* **TASK TO CARRY OUT**
Exactly as they appear below, repeat the lines from the one with "Task: Click the Geekbench" through the one with "Given: Click the blue umbrella guarantee icon". Drop every picture.

* **DATA FOR THIS EXERCISE**
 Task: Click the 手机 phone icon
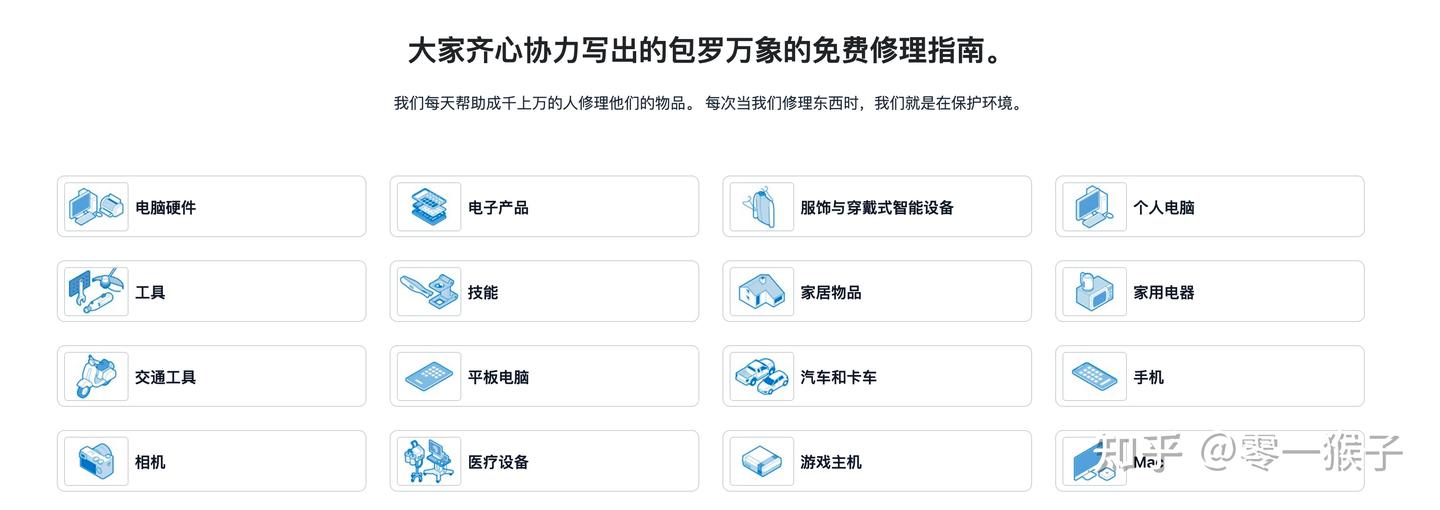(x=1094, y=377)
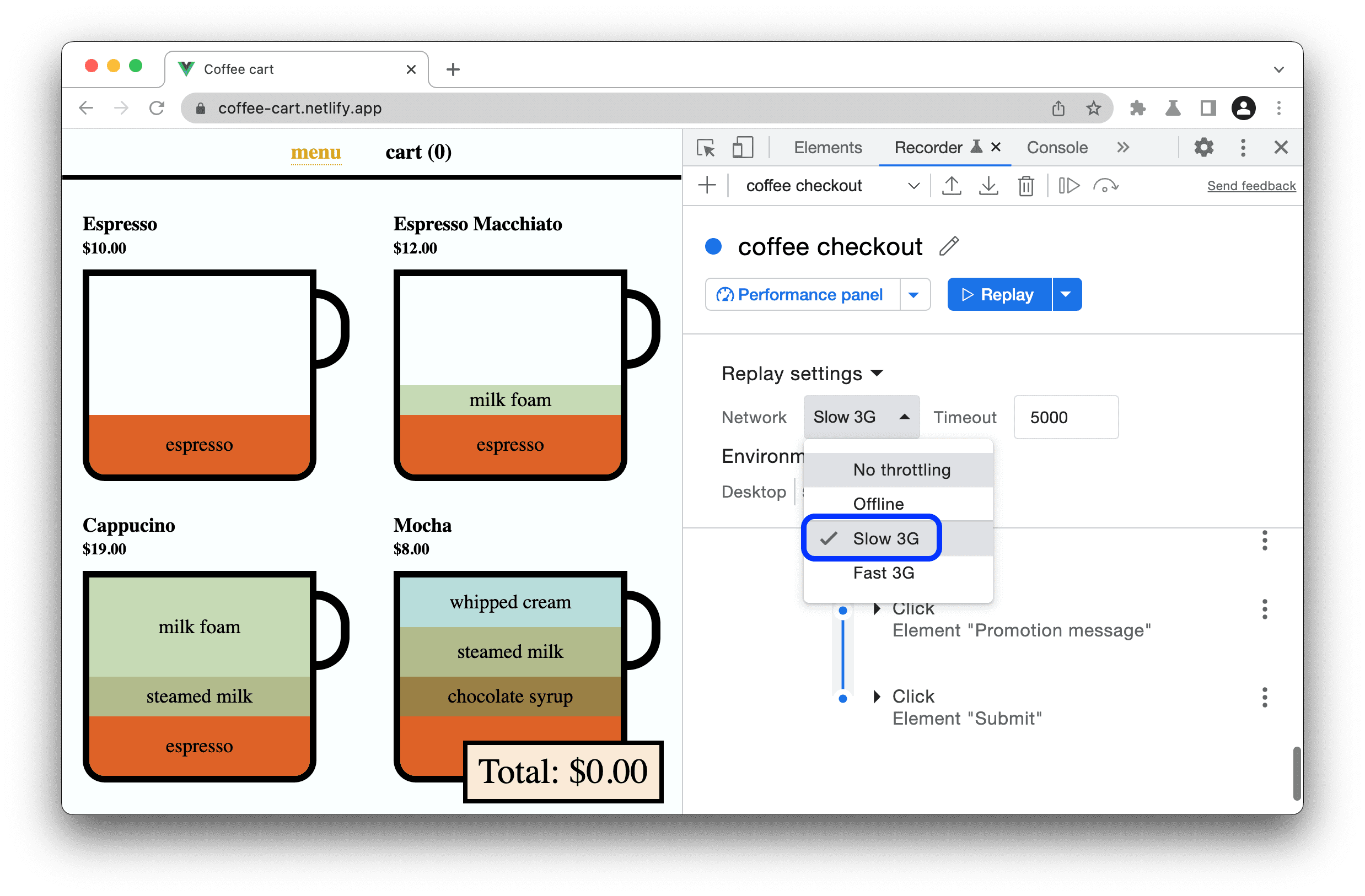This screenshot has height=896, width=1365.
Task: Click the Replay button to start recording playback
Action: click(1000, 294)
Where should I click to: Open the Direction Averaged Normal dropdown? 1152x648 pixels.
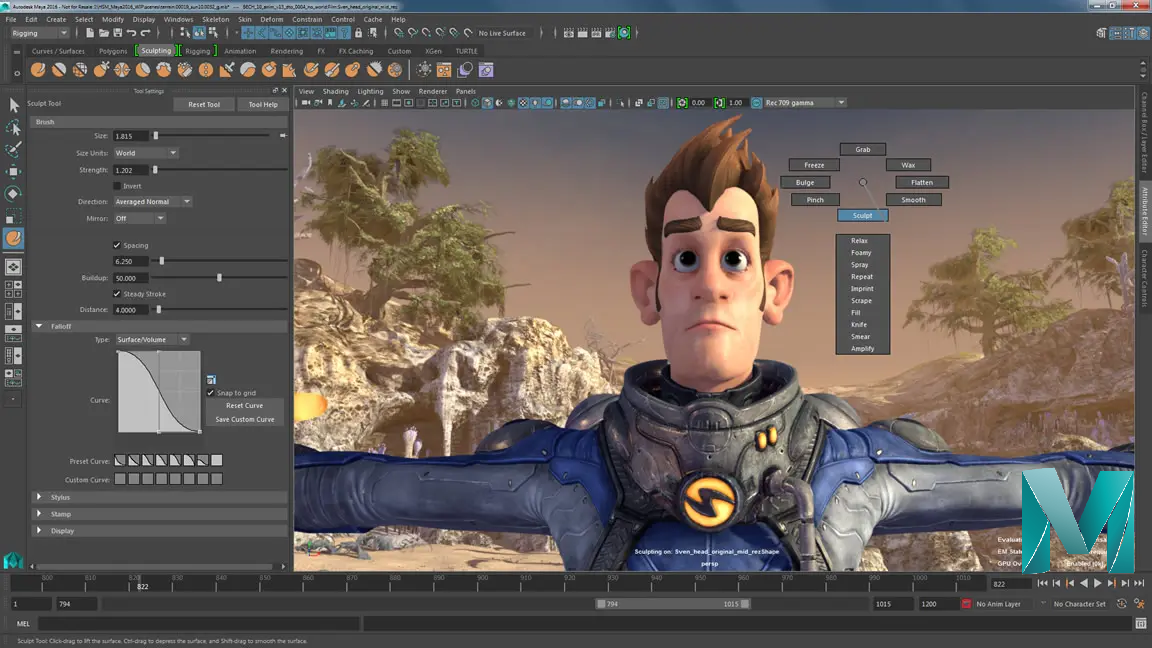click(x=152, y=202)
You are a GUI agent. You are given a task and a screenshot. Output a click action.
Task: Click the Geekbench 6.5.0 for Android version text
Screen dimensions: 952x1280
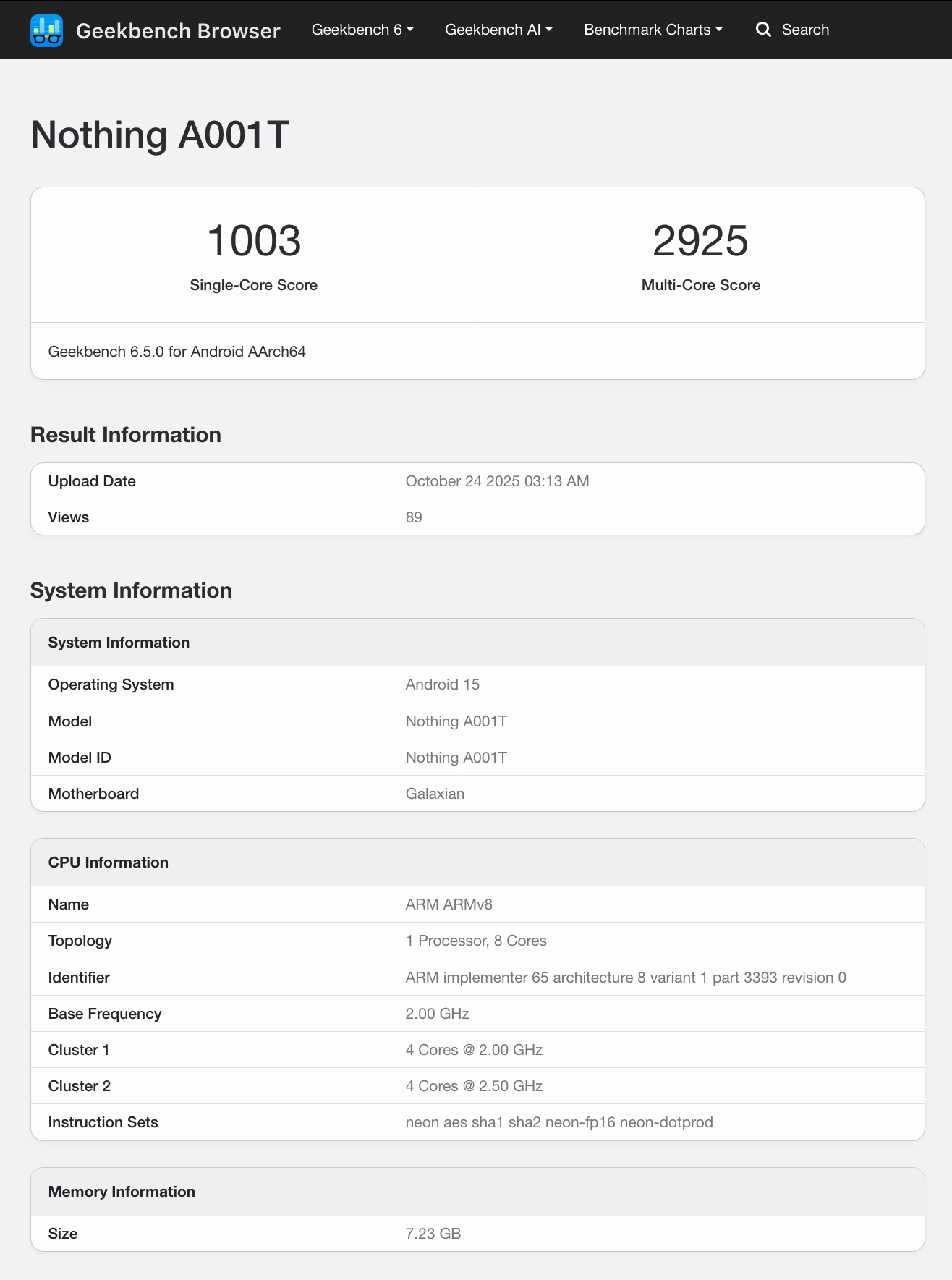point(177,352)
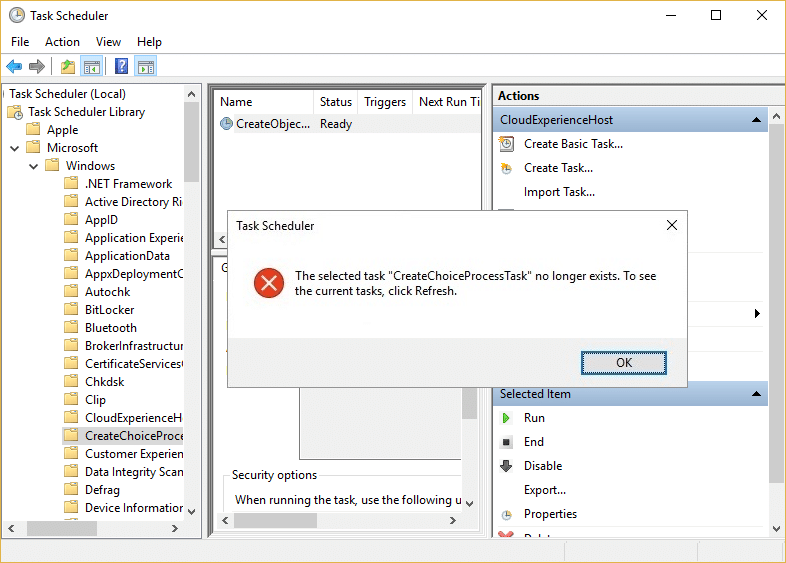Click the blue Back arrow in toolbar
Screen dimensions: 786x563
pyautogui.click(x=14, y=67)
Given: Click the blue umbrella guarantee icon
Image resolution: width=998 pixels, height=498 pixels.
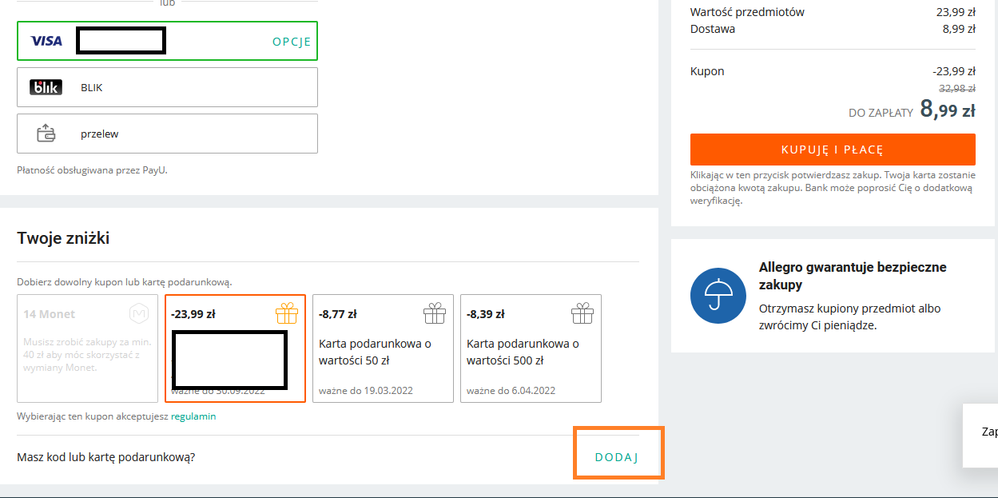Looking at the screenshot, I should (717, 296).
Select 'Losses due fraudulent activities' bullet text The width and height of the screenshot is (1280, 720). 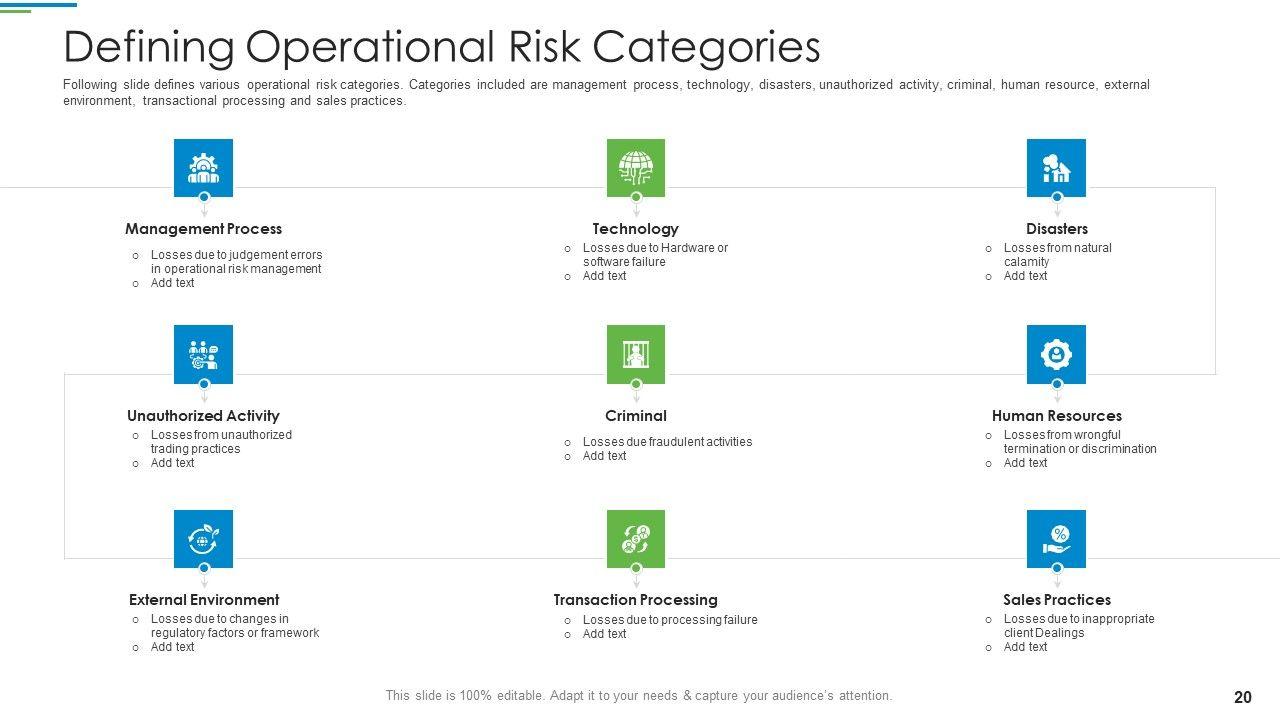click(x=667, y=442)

* **TASK SOLUTION**
Task: Click the Geekbench 6.5.0 for Android version text
Screen dimensions: 952x1280
point(177,352)
Click the blue Back arrow in toolbar
Screen dimensions: 786x563
pyautogui.click(x=14, y=67)
Given: Click the blue umbrella guarantee icon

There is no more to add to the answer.